**What to do:**
Starting with the line that contains "This screenshot has width=831, height=932.", copy every line through the end of the data below, exactly and with nothing added.

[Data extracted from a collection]
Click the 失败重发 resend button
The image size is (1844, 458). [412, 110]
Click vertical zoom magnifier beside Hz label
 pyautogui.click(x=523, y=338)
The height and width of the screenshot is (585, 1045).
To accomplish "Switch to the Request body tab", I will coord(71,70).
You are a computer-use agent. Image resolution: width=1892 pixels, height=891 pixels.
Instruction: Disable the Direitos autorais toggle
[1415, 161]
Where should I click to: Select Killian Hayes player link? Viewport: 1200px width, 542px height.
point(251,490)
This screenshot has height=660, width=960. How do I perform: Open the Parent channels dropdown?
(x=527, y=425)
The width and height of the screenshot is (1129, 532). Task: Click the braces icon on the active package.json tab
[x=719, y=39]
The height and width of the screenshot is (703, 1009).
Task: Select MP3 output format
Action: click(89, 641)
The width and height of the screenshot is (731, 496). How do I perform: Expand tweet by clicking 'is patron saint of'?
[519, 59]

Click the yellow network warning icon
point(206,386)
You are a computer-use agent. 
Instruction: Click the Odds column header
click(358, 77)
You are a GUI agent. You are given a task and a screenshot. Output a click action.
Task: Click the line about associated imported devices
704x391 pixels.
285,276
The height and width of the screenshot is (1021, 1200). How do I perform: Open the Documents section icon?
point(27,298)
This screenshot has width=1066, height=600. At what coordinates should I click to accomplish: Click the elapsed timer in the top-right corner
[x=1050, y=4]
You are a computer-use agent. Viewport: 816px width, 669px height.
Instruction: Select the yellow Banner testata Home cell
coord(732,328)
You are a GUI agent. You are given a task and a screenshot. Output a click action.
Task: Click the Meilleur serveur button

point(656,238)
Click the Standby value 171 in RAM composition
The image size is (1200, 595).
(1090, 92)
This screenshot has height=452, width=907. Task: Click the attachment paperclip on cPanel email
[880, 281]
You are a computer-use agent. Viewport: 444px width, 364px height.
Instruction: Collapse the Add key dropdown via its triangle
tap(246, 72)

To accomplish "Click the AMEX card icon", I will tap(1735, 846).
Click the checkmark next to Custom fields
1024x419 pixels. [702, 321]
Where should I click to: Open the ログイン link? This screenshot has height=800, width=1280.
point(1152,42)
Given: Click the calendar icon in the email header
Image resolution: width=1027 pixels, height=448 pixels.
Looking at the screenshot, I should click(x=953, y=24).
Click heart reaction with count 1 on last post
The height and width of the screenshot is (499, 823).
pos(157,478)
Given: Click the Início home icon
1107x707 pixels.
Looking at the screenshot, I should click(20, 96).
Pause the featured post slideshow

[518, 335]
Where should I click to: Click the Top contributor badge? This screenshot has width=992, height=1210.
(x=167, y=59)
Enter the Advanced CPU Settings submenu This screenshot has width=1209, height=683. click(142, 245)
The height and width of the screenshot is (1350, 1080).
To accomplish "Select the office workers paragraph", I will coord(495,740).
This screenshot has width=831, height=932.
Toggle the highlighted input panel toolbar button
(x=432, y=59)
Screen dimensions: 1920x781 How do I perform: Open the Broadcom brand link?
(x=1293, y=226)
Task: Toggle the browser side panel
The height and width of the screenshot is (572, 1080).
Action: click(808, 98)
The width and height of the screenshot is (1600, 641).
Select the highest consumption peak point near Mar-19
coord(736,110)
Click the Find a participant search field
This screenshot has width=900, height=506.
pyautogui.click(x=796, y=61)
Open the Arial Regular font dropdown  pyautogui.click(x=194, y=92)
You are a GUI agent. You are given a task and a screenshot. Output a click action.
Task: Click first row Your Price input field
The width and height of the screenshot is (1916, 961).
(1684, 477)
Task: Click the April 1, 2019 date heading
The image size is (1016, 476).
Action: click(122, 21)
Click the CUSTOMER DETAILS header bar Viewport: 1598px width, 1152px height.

**Exercise result:**
This screenshot has width=831, height=932.
Toggle the highlighted input panel toolbar button
(x=432, y=59)
Screen dimensions: 1920x781 How do I perform: Open the Broadcom brand link?
(x=1293, y=226)
Task: Toggle the browser side panel
The height and width of the screenshot is (572, 1080).
Action: click(808, 98)
The width and height of the screenshot is (1600, 641).
Select the highest consumption peak point near Mar-19
coord(736,110)
Click the Find a participant search field
This screenshot has width=900, height=506.
pyautogui.click(x=796, y=61)
Open the Arial Regular font dropdown  pyautogui.click(x=194, y=92)
You are a GUI agent. You are given a task and a screenshot. Output a click action.
Task: Click first row Your Price input field
The width and height of the screenshot is (1916, 961).
(1684, 477)
Task: Click the April 1, 2019 date heading
The image size is (1016, 476).
Action: click(122, 21)
Click the CUSTOMER DETAILS header bar Viewport: 1598px width, 1152px height.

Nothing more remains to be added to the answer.